You strike an almost apologetic tone at the end, so let me start there: Don’t be silly! Express away! As a reader, your opinion is always valid. And as an aspiring writer, you bring a writer’s perspective to that opinion. In this case, you could be right — and you certainly aren’t wrong. The question of first person compared to third person comes up for every book. There are strengths and limitations to each approach. I’ve written books from both perspectives, though I don’t think I often analyze it too deeply. It’s more of a feeling, I guess. Some books seem right from the first-person perspective — you hear it coming from a very specific voice — and you want that character front and center all the way through. In other books, well, not so much. For some books, I’ve even tried it both ways in early drafts, exploring the differences. There are certain freedoms in a third-person narrative that are not available in the first person. And also, I’ll confess, I come across so many YA novels that are written in the first person that I get very, very tired of it. The writing in a first-person book, depending upon that character, tends to be looser, more informal, the way people really talk. As an extension, that perspective limits the syntax available to language that character would believably use. With first person, there are places you can’t go.
In a scary story I recently wrote for younger readers, I needed the third person to pull it off.
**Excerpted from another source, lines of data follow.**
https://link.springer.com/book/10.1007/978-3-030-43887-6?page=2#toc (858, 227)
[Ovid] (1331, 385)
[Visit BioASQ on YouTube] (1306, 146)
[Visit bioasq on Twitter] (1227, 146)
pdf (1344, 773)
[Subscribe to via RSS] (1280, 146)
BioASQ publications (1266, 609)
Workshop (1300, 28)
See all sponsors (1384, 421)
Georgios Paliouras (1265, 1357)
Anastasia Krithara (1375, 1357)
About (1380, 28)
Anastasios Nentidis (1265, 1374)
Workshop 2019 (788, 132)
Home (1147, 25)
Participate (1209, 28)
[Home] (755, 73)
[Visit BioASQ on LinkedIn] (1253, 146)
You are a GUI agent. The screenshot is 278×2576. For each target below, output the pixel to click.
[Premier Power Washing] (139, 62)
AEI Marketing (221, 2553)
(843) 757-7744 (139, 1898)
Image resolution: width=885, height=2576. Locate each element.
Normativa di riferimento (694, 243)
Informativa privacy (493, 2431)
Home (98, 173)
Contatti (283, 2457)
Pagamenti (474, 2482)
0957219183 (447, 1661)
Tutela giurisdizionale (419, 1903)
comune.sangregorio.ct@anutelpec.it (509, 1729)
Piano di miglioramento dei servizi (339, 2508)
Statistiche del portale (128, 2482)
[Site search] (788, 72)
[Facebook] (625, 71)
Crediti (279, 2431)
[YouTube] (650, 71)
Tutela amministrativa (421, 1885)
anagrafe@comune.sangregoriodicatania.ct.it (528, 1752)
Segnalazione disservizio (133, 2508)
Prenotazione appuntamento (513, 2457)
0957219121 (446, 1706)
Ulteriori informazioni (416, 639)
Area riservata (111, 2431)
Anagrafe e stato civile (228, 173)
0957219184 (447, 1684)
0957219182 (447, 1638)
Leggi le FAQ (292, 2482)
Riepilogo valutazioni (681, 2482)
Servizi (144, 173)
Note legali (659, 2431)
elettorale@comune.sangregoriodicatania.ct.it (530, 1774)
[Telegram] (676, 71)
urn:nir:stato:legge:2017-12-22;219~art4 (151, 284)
I wanted to write about my human characters, but later I wanted to go deep into the swamp and reveal more of the swamp monster. Part of the suspense in the story is that, for a time, only the reader realizes there’s a monster in the woods. To the three children in the book, well, they are just walking deeper into the woods. They don’t know what they are getting into — but the reader does. You see the difference there?
Third person is an art which some people can’t wrap their stories around correctly to get such personality from the characters without blatantly spelling it out. You have that talent. Sticking close to Eric’s point of view, like you do, provides the third person flare while contributing glimpses of first person to the story. I am only human though and, personally, think, still, that first person may have been a better choice, but, as you said, there are reasons why you decided this for your story. It was a calling of sorts. For example, if you were to use a first person POV for this book (or any piece of writing really) you would have less ‘tag’ lines, as I call them, to describe who was talking. Especially the main character. Having less use of words ties you down as writer and limits, as you said, how you can write your story.